INFORMATION SHOWN =
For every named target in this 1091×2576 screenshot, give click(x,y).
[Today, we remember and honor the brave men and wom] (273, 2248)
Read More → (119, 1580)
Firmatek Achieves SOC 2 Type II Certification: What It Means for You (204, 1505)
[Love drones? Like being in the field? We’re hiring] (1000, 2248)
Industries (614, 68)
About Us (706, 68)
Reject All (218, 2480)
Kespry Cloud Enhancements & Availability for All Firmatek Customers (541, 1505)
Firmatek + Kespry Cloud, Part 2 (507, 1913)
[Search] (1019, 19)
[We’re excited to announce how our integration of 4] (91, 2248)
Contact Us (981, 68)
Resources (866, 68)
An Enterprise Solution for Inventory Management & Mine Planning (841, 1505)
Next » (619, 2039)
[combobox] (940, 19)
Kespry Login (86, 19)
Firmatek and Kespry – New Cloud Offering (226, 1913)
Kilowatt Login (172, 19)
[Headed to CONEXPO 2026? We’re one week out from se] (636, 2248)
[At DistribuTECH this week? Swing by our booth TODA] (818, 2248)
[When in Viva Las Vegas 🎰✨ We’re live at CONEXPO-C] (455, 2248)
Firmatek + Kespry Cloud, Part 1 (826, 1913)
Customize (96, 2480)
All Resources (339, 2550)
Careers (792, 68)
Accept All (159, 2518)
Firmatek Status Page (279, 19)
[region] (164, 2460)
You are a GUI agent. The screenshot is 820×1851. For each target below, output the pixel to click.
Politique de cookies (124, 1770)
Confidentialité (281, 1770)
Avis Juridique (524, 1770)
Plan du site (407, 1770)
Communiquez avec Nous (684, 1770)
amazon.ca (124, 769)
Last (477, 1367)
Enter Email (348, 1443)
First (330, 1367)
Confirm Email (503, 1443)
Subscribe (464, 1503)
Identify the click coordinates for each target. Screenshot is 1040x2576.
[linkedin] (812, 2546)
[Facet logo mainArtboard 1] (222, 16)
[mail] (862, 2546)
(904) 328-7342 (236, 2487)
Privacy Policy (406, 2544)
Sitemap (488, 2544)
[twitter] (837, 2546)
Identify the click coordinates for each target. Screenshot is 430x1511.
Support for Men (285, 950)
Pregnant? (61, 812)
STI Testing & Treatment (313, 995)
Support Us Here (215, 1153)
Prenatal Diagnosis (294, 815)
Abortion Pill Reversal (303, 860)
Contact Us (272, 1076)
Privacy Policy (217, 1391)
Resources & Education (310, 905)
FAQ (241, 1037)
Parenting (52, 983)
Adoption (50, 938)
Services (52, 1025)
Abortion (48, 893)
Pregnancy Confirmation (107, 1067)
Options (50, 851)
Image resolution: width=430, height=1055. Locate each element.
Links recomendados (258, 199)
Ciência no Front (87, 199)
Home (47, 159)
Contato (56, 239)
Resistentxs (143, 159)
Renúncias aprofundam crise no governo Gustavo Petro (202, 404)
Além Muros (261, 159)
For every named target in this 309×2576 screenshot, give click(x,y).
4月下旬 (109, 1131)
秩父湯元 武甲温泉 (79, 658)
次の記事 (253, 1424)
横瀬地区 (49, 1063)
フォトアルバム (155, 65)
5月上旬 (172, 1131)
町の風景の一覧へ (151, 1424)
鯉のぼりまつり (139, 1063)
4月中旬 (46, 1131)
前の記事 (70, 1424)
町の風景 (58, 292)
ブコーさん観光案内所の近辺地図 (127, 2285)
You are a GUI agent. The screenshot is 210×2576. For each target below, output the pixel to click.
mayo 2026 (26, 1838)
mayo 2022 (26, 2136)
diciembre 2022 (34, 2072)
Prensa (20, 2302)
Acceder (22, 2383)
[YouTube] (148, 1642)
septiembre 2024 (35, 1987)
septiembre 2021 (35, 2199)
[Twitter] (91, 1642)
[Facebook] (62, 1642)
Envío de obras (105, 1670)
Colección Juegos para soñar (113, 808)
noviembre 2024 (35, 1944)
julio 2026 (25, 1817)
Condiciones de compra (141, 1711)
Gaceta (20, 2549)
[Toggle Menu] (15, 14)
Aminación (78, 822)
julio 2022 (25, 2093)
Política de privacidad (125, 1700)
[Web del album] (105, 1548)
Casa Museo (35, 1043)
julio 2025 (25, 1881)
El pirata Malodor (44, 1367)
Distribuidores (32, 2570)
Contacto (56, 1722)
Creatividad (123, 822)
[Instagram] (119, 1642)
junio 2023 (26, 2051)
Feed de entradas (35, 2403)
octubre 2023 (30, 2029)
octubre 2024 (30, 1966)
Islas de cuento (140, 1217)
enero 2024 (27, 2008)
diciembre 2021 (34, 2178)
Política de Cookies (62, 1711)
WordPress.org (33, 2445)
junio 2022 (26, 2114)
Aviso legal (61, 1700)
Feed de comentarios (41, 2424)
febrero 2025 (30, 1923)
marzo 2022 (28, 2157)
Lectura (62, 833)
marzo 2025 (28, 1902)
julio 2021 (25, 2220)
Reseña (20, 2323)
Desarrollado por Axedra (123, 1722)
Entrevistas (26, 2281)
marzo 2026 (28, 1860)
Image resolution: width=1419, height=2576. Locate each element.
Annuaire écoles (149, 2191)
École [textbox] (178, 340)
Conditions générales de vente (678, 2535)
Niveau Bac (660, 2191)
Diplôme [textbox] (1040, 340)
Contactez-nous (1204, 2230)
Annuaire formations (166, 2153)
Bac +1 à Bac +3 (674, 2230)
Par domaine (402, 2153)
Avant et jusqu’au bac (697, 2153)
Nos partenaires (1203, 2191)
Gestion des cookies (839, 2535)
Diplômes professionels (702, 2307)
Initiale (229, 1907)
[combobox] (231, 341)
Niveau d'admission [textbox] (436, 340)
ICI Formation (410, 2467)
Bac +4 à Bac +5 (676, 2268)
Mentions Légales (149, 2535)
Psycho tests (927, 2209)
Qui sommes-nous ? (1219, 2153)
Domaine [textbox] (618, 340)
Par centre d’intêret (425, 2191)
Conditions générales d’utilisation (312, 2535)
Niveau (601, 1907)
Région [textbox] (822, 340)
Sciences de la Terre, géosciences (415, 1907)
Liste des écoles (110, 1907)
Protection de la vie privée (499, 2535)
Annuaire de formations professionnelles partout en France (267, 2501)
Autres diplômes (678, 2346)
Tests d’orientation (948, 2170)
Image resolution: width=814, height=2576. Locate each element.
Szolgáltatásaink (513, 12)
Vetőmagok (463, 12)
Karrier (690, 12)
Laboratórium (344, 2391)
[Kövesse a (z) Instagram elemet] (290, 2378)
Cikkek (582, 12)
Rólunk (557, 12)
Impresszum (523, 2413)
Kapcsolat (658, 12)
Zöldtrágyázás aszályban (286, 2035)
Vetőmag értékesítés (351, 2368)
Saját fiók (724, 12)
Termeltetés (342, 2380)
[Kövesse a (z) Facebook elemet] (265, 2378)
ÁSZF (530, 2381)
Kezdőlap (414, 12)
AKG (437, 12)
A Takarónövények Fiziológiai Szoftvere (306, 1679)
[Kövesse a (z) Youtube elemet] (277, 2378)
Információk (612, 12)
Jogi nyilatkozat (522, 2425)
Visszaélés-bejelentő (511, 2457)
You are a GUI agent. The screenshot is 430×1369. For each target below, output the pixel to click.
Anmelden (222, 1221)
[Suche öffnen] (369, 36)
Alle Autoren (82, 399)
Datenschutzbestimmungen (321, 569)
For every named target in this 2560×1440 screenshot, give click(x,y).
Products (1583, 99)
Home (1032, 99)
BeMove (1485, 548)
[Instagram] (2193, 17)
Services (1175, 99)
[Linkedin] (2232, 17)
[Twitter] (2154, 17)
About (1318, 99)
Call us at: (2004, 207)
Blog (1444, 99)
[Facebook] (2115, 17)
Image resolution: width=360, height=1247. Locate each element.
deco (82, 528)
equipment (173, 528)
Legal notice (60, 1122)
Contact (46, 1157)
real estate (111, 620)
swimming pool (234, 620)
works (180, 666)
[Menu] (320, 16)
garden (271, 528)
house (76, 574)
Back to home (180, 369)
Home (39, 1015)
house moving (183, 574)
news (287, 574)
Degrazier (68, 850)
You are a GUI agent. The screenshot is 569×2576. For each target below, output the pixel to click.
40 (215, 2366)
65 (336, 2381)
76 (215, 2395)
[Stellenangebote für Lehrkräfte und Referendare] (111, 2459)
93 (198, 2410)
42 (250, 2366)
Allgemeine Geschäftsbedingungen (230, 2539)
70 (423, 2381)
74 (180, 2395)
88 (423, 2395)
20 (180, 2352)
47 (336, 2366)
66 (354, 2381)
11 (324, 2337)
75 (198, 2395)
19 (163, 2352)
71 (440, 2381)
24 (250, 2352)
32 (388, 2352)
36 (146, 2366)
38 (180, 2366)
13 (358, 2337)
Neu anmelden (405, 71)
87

WHAT TO PRODUCE = Using the data above, reproduce exactly the lines from the line that contains "octubre 2024 (30, 1966)" through the line that contains "Protection de la vie privée (499, 2535)", including both.

ANSWER SPACE =
octubre 2024 (30, 1966)
Islas de cuento (140, 1217)
enero 2024 (27, 2008)
diciembre 2021 (34, 2178)
Política de Cookies (62, 1711)
WordPress.org (33, 2445)
junio 2022 (26, 2114)
Aviso legal (61, 1700)
Feed de comentarios (41, 2424)
febrero 2025 (30, 1923)
marzo 2022 (28, 2157)
Lectura (62, 833)
marzo 2025 (28, 1902)
julio 2021 (25, 2220)
Reseña (20, 2323)
Desarrollado por Axedra (123, 1722)
Entrevistas (26, 2281)
marzo 2026 (28, 1860)
Image resolution: width=1419, height=2576. Locate each element.
Annuaire écoles (149, 2191)
École [textbox] (178, 340)
Conditions générales de vente (678, 2535)
Niveau Bac (660, 2191)
Diplôme [textbox] (1040, 340)
Contactez-nous (1204, 2230)
Annuaire formations (166, 2153)
Bac +1 à Bac +3 (674, 2230)
Par domaine (402, 2153)
Avant et jusqu’au bac (697, 2153)
Nos partenaires (1203, 2191)
Gestion des cookies (839, 2535)
Diplômes professionels (702, 2307)
Initiale (229, 1907)
[combobox] (231, 341)
Niveau d'admission [textbox] (436, 340)
ICI Formation (410, 2467)
Bac +4 à Bac +5 (676, 2268)
Mentions Légales (149, 2535)
Psycho tests (927, 2209)
Qui sommes-nous ? (1219, 2153)
Domaine [textbox] (618, 340)
Par centre d’intêret (425, 2191)
Conditions générales d’utilisation (312, 2535)
Niveau (601, 1907)
Région [textbox] (822, 340)
Sciences de la Terre, géosciences (415, 1907)
Liste des écoles (110, 1907)
Protection de la vie privée (499, 2535)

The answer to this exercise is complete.